▶ [Article]:
MY NAME IS ALLEGANY COUNTY
by Craig Braack
On December 20, 1988, New York State announced that the county was one of ten host counties, statewide, selected for possible location of an innocuously named low-level nuclear waste storage facility (nuke dump). This came about as a result of the 1985 Federal Low-level Radioactive Waste (LLRW) Disposal Act that stipulated that each state must take ownership of its nuclear waste and build its own LLRW site or join a compact with other states.
A few citizens quickly reacted and a meeting was held at the Almond Historical Society museum to form a protect group, soon called “Concerned Citizens of Allegany County” (CCAC) The idea of protesting grew rapidly as the dumpsite selection team had scheduled a public hearing in Belfast on January 26, 1989. Response was overwhelming as five thousand people attended. One of the protest leaders during his turn at the microphone urged the massive crowd to stand and led them in unison with foot-stomping and a hand-clapping chant of “Hell No, We Won’t Glow. . .” The Siting Comission members in attendance must have realized the depth of resentment and determination of the county’s citizens to stop them, while the citizens realized how serious a situation this was to the future safety of their county. The stage for potential conflict was now set. The magnitude of
Allegany County’s “David” taking on New York State’s “Goliath” was suddenly felt by all in attendance.

▶ [Extracted entries]:
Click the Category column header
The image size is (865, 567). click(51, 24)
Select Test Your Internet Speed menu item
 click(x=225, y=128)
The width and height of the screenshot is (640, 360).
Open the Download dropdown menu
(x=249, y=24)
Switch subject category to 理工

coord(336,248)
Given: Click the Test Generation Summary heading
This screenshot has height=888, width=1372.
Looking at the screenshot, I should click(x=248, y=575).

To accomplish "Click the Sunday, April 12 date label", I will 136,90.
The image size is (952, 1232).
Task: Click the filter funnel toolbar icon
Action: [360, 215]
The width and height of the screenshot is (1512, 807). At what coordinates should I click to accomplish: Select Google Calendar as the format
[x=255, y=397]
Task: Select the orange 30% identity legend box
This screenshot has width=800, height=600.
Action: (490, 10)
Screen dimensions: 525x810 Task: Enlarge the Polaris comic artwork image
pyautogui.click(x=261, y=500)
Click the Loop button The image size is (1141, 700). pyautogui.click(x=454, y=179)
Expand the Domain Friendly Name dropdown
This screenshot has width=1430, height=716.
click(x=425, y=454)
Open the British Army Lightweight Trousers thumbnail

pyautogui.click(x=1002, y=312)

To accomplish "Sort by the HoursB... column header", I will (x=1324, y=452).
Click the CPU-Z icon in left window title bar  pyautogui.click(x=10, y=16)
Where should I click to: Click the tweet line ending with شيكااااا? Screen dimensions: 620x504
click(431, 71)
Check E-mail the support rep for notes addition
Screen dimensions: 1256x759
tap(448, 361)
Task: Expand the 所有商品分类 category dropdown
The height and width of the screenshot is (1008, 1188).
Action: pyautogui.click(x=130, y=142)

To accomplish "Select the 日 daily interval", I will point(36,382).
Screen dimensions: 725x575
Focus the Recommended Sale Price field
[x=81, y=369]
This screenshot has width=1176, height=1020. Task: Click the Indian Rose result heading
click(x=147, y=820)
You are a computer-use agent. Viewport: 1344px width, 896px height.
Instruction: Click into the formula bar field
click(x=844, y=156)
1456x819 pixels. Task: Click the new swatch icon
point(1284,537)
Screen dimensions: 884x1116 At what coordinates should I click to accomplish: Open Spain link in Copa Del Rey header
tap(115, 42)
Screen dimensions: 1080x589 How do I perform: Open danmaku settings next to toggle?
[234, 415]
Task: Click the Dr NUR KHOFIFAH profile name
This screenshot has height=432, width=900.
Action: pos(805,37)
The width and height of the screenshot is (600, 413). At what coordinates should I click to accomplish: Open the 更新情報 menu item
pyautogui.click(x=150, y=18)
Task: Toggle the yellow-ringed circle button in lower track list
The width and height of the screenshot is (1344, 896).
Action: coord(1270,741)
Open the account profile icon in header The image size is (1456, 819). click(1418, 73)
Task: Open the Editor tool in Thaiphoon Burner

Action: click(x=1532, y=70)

▶ [What you should do]: List every date or year that the article about Allegany County mentions.

▶ [Result of this exercise]:
December 20, 1988
1985
January 26, 1989